‘‘Mieux que tous, le Chapi reflète l’âme des Raglai”

Chamaléa Âu, le veilleur mélomane des montagnes

Si la chanson «Le rêve du Chapi» du compositeur Trân Tiên est connue et aimée par nombre de Vietnamiens, peu connaissent au fond cet instrument familier aux Raglai, des montagnards vivant à Ninh Thuân.

Ninh Thuân (VNA) - Si la chanson «Le rêve du Chapi» du compositeur Trân Tiên est connue et aimée par nombre de Vietnamiens, peu connaissent au fond cet instrument familier aux Raglai, des montagnards vivant à Ninh Thuân. Rencontre avec son gardien.

Chamaléa Âu, le veilleur mélomane des montagnes ảnh 1 M. Chamaléa Âu est le meilleur joueur de Chapi. Photo : Archives/CVN

Le village de Do, commune de Ma Noi, district de Ninh Son, dans la province de Ninh Thuân (Centre), se situe dans une vallée au milieu des futaies et des montagnes qui se succèdent sans fin. Peuplé par des Raglai, une ethnie minoritaire, le village se distingue par des chaumières modestes installées ici et là. C’est là le pays originaire du Chapi, un instrument de musique propre aux montagnards. «M. Chamaléa Âu ? Oui, il joue bien le Chapi. Lui seul est capable de le fabriquer. Il habite au milieu du village…», bredouillent des enfants quand ils sont questionnés par les visiteurs.

La maison de Chamaléa Âu est nichée à l’ombre des manguiers. Un homme de 65 ans, efflanqué, cheveux poivre et sel, teint légèrement foncé, est en train de tailler un tube de bambou dans la cour. À l’arrivée des visiteurs, il se lève et souhaite la bienvenue avec un large sourire. «Je vais terminer ce nouveau Chapi. Je dois encore ajuster quelques détails», explique-t-il avant d’inviter les visiteurs à boire du thé. Les murs de la maison sont couverts d’innombrables certificats d’honneur que divers services artistiques et culturels locaux ont offerts à «l’artiste amateur Chamaléa Âu pour son mérite de conservation du Chapi», selon les termes écrits.

Le Chapi, ou l’image d’une famille Raglai

Le sexagénaire revient avec un beau Chapi dans la main. Il s’agit d’un grand tube de bambou non laqué, façonné artisanalement. «Venez ! Je vais vous montrer mon Chapi et la façon d’en jouer. Savez-vous que ses airs sont plus mélodieux lorsqu’on en joue à l’extérieur ?». Assis par terre à côté d’un grand manguier, l’artiste amateur relève les pans de sa chemise jusqu’à la poitrine, puis appose un bout du Chapi sur son ventre nu. «Comme ça, les sons vont retentir plus loin», explique-t-il.
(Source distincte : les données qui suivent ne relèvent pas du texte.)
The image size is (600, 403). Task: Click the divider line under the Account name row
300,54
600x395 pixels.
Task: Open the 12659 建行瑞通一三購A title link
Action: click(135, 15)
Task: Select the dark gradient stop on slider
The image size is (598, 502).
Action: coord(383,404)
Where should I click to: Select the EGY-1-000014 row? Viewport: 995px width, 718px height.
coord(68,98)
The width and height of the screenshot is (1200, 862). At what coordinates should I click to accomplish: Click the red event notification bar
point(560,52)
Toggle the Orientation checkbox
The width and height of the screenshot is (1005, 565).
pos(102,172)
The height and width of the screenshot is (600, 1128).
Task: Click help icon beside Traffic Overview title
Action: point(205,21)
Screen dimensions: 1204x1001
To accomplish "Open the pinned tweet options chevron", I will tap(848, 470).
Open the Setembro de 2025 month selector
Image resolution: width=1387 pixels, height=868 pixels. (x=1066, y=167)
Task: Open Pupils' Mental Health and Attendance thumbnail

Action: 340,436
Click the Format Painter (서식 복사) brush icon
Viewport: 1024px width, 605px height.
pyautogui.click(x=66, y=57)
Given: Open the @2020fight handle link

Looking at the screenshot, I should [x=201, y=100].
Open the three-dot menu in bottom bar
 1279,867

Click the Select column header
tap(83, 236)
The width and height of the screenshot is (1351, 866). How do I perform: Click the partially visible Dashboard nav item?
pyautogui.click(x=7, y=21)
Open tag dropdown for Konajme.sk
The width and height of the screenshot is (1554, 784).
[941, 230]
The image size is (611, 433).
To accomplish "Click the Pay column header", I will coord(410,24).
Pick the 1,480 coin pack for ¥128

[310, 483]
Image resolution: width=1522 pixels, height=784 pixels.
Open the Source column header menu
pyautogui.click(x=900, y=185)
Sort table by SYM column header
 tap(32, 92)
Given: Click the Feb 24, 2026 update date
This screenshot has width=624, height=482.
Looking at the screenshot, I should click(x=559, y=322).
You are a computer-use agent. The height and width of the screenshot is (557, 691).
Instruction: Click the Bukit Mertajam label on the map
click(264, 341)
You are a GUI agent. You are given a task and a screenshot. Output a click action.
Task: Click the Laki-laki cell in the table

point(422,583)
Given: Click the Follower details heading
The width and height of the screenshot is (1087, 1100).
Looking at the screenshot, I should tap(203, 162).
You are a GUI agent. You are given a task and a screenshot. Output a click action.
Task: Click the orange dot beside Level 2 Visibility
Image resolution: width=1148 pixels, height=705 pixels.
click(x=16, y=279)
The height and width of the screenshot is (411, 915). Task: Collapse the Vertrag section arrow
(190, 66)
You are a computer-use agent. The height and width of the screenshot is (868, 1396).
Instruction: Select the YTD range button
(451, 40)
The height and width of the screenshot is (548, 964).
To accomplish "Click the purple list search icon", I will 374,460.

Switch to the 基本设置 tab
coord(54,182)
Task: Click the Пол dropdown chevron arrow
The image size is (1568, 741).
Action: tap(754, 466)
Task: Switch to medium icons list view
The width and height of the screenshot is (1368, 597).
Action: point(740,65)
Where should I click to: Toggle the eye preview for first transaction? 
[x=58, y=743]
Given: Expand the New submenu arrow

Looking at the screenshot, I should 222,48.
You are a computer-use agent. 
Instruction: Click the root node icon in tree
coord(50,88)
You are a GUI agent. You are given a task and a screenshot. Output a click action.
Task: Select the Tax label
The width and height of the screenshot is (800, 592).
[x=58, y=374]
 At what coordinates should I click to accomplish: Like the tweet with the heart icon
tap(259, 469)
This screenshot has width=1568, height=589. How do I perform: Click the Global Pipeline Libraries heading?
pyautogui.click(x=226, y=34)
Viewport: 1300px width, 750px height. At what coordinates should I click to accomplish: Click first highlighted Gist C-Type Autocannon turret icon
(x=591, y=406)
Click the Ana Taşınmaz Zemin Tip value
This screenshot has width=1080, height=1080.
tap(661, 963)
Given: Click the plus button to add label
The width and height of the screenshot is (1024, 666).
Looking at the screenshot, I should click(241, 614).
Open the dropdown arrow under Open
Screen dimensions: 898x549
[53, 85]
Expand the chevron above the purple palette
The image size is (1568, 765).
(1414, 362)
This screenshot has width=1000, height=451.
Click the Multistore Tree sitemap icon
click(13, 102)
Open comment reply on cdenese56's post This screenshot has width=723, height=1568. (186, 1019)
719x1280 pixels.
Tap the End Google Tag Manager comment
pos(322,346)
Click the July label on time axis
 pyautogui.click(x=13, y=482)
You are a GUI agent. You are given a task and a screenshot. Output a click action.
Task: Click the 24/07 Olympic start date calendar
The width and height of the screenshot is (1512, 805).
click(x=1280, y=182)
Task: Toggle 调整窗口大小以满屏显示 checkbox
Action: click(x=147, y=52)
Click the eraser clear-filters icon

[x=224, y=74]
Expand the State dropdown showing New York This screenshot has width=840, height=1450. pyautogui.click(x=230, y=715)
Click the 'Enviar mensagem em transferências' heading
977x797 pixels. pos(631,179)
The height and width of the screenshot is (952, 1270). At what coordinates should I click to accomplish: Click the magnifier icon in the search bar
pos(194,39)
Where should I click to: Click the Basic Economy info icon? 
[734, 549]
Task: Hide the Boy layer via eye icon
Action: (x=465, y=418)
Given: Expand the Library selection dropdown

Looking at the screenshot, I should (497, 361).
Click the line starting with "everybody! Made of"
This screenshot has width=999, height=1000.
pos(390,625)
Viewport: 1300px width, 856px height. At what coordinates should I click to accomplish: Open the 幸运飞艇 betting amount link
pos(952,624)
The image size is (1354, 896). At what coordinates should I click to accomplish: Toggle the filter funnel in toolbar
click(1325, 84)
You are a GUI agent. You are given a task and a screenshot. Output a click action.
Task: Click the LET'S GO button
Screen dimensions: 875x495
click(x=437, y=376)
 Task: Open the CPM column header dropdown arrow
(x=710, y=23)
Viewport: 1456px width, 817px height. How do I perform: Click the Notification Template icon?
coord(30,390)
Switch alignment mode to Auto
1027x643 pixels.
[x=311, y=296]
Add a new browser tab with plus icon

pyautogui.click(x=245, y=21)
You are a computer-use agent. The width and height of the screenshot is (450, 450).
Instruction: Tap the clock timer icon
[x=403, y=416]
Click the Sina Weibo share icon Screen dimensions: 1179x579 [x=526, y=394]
Prenant l’instrument dans ses mains, il pince avec les deux pouces les cordes du Chapi. Résonnent des sons étranges, très graves, semblables aux cris d’animaux sauvages, ceux de la grenouille ou de la tourterelle.

«Le Chapi est lié étroitement depuis belle lurette à la vie des Raglai. Loin d’être savants, les airs du Chapi racontent des choses familières, les activités quotidiennes de notre communauté», confie Chamaléa Âu. Selon lui, il y a une multitude de mélodies, interprétée chacune pour une circonstance spécifique. L’air baptisé «Grenouille» est d’ordinaire exécuté quand il pleut la nuit, celui du culte des ancêtres exécuté lors des cérémonies culturelles, et il en existe bien d’autres encore pour les mariages, les funérailles ou les adieux. «Dans l’ensemble, les morceaux sont exécutés dans un tempo adagio, à l’image du rythme de vie si lent, posé et pondéré des montagnards», relate l’artiste amateur.  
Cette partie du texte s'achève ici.